Shinichi Fukushima, born in Nagano Prefecture on this day in 1971, became National Road Race Champion in 2003. In addition to winning numerous Far Eastern races, he is one of the few Japanese riders to have made an impact in Europe, beginning with second place at the Prix d'Armorique in 2001. . In 2002 he was third at the Circuit de Saône-et-Loire, in 2006 he won Stage 1 at the Vuelta Ciclista a León and in 2010 he became National Champion for a second time. Fukushima signed to the Belgian Marlux-Ville de Charleroi team but remained with them for only six months, riding for Japanese teams until 2010 when he joined the South Korean Geumsan Ginseng Asia; then in 2011 he went to the Malaysian Terengganu and remains with them at the end of the 2012 season.

Sven-Åke Nilsson, born in Malmö, Sweden on this day in 1951, win the Tour de l'Avenir in 1976 and went on to achieve excellent results in a series of prestigious races, though he never quite managed to break through into the elite list of riders who have won those races. In 1978 he was 11th overall at the Tour de France; in 1979 he won Stage 4 and was second overall at Paris-Nice, then third at the Critérium International and the Amstel Gold Race.

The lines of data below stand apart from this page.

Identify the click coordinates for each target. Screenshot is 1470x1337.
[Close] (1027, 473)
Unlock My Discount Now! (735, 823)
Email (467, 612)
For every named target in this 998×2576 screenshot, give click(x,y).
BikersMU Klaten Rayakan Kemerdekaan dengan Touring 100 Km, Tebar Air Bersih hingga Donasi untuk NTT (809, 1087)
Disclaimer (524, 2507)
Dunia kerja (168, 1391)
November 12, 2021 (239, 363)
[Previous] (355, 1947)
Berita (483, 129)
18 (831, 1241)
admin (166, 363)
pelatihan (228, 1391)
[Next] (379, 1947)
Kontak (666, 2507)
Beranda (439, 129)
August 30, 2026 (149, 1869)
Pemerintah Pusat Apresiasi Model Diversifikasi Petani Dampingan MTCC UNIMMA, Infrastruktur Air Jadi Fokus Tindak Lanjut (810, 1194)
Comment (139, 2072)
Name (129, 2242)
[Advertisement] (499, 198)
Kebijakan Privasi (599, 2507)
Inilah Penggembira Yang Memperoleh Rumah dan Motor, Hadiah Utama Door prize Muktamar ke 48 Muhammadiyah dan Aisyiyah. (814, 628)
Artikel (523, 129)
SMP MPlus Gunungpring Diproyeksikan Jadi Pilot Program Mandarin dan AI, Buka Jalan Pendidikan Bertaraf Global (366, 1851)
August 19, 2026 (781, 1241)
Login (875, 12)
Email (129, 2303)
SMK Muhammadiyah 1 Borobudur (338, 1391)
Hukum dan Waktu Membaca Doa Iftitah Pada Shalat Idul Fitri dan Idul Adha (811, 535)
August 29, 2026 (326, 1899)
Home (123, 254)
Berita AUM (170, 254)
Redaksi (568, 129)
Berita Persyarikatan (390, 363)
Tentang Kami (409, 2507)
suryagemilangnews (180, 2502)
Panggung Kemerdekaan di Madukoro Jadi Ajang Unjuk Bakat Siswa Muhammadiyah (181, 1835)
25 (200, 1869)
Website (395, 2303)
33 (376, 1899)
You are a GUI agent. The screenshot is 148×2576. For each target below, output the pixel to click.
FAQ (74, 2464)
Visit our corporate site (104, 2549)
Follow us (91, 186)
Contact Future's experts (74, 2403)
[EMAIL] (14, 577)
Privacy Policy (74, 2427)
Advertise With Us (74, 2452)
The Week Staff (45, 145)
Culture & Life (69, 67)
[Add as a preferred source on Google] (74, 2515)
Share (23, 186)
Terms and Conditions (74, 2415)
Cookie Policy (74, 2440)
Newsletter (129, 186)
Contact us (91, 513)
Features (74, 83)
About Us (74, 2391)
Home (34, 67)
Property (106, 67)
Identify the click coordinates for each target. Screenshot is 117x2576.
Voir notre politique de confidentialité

In 1980 he was second at La Flèche Wallonne and seventh overall at the Tour de France (and fourth in the King of the Mountains); then at the 1981 Tour he was eight overall and fifth in the King of the Mountains and at the 1982 Vuelta a Espana he won Stage 10 and was third overall.

Rie Katayama, born on this day in 1979
Brian Fowler, born in Christchurch on this day in 1962, became National Road Race Champion of New Zealand in 1988 and successfully defended his title one year later.

Other cyclists born on this day: Dieter Grabe (East Germany, 1945); Rie Katayama (Japan, 1979); Crystal Lane (Great Britain, 1985); Yury Yuda (Kazakhstan, 1983); Stanley Chambers (Great Britain , 1910); Kriengsak Varavudhi (Thailand, 1948); Oscar García (Argentina, 1941); Thierry Laurent (France, 1966); Koldo Fernández (Euskadi, 1981); Hernán Patiño (Colombia, 1966); Ivan Tsvetkov (Bulgaria, 1951).